Find the string "agent" in the records. Copy each line that has it.

── Data shown

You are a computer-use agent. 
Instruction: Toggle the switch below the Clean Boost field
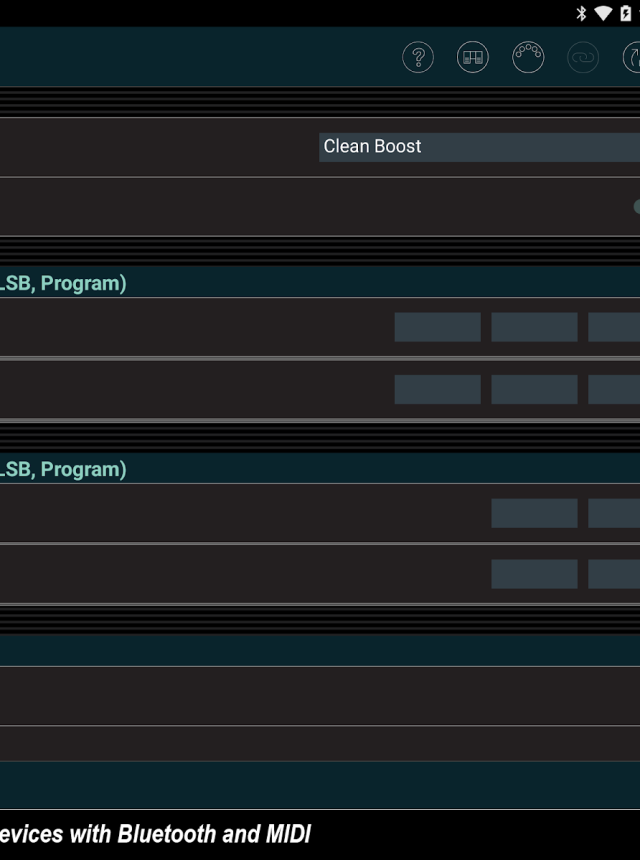(x=636, y=207)
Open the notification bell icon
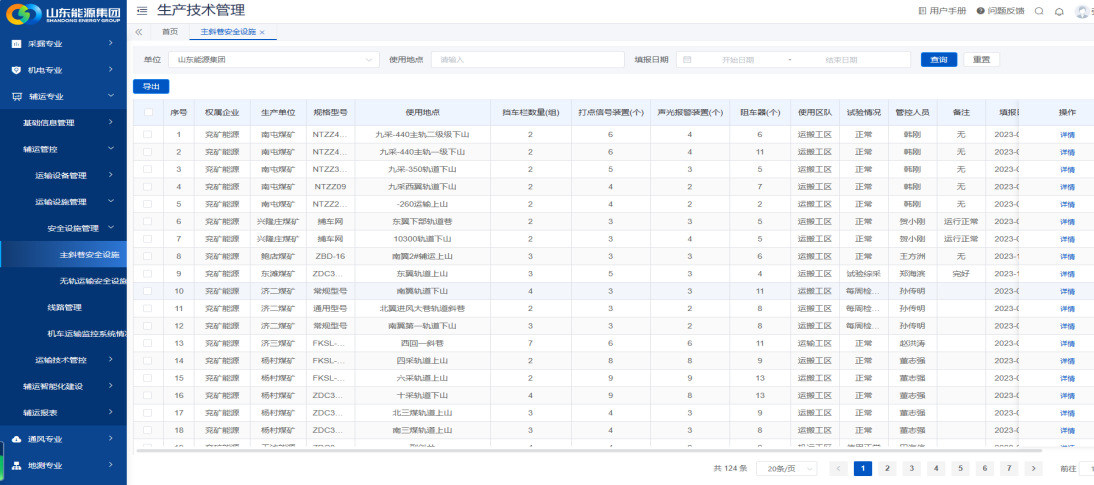The image size is (1094, 485). click(x=1059, y=11)
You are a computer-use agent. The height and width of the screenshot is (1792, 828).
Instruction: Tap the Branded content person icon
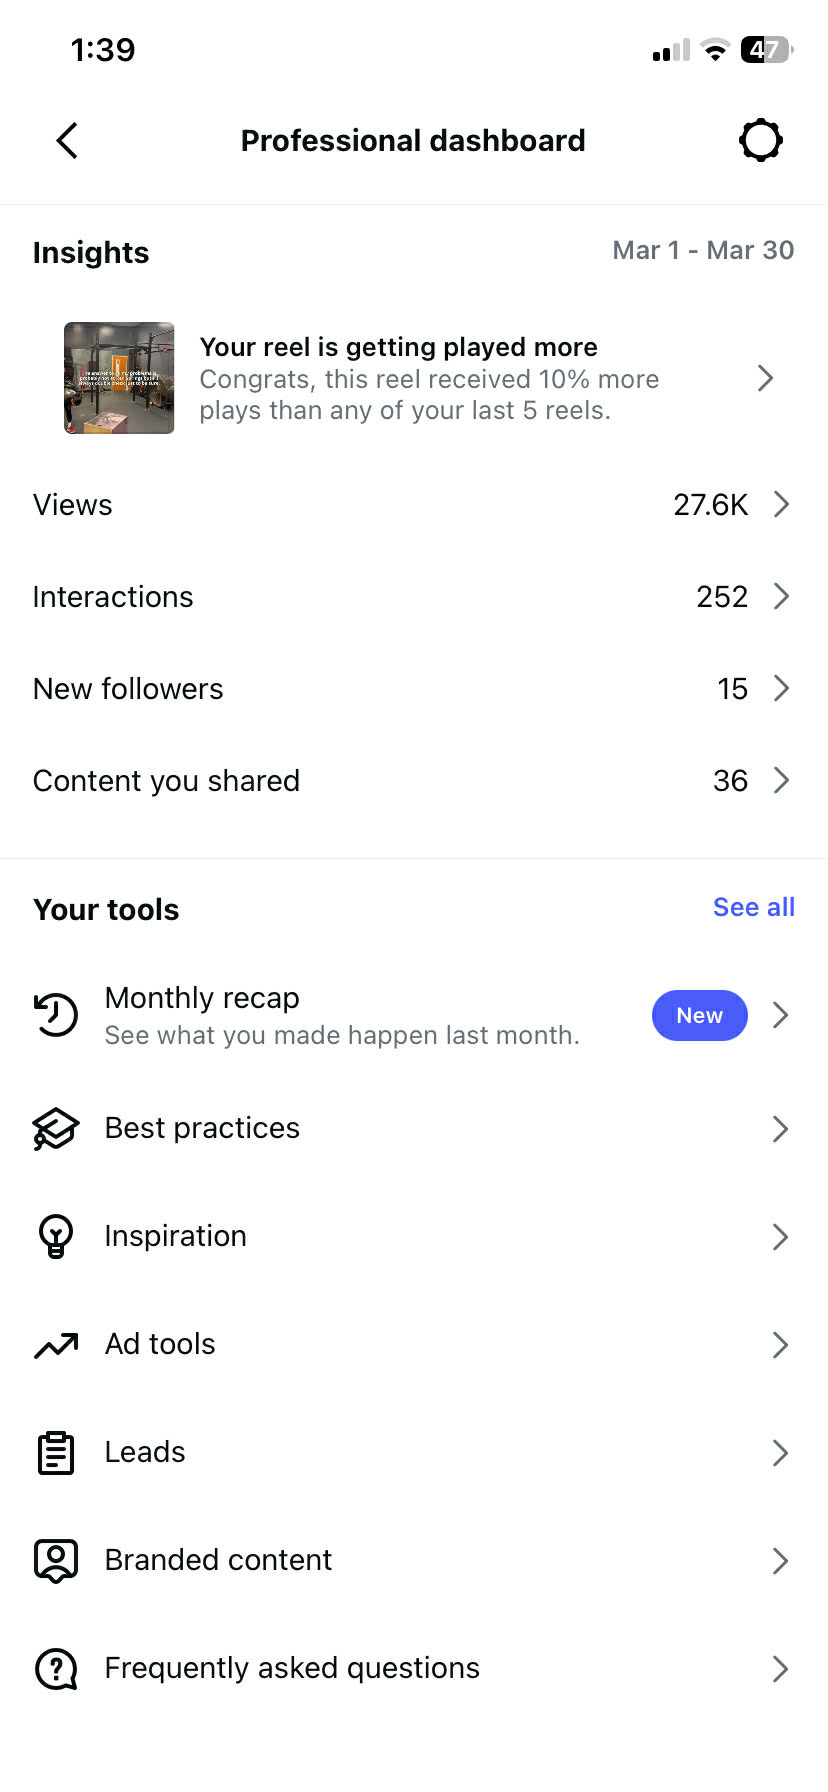pyautogui.click(x=56, y=1560)
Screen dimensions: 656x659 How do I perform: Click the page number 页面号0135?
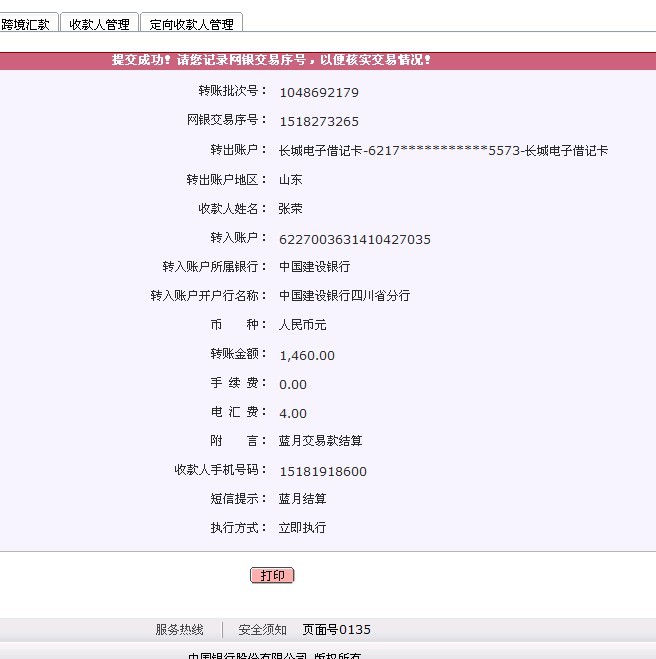(x=336, y=630)
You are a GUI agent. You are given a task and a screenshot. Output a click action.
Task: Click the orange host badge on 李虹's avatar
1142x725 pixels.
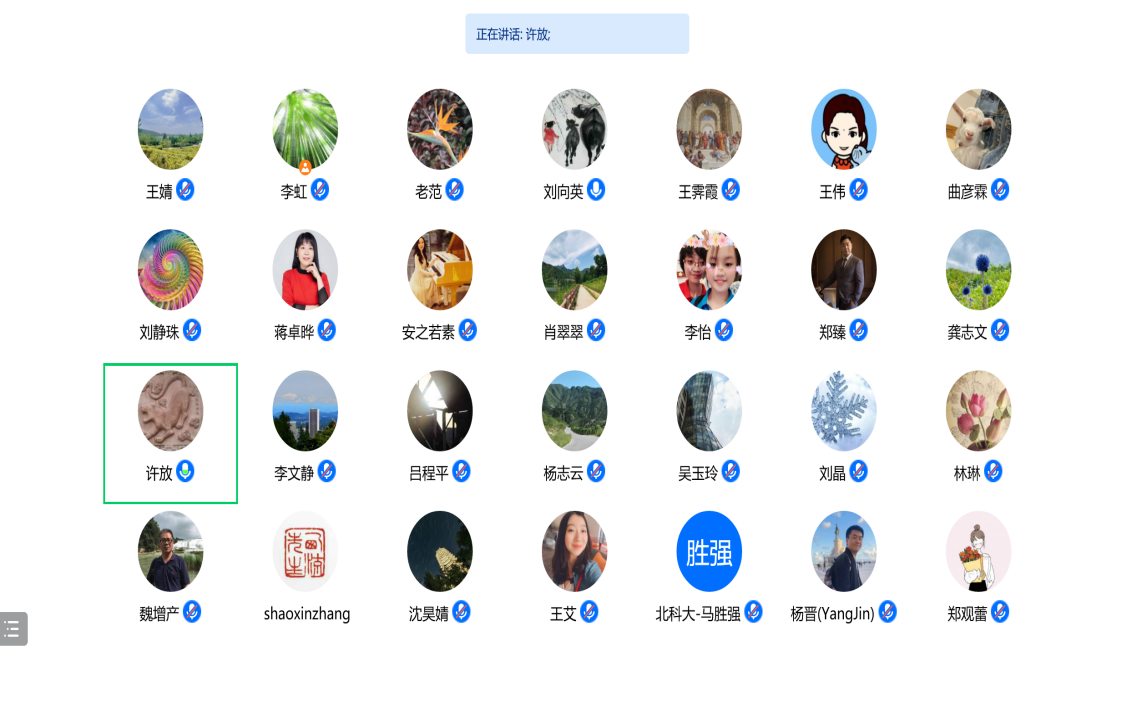(305, 168)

────

**Exercise output**
You are a computer-use agent. 
You are a computer-use agent. The height and width of the screenshot is (1792, 828).
You are a GUI agent. You are given a task and a screenshot. Output a click action.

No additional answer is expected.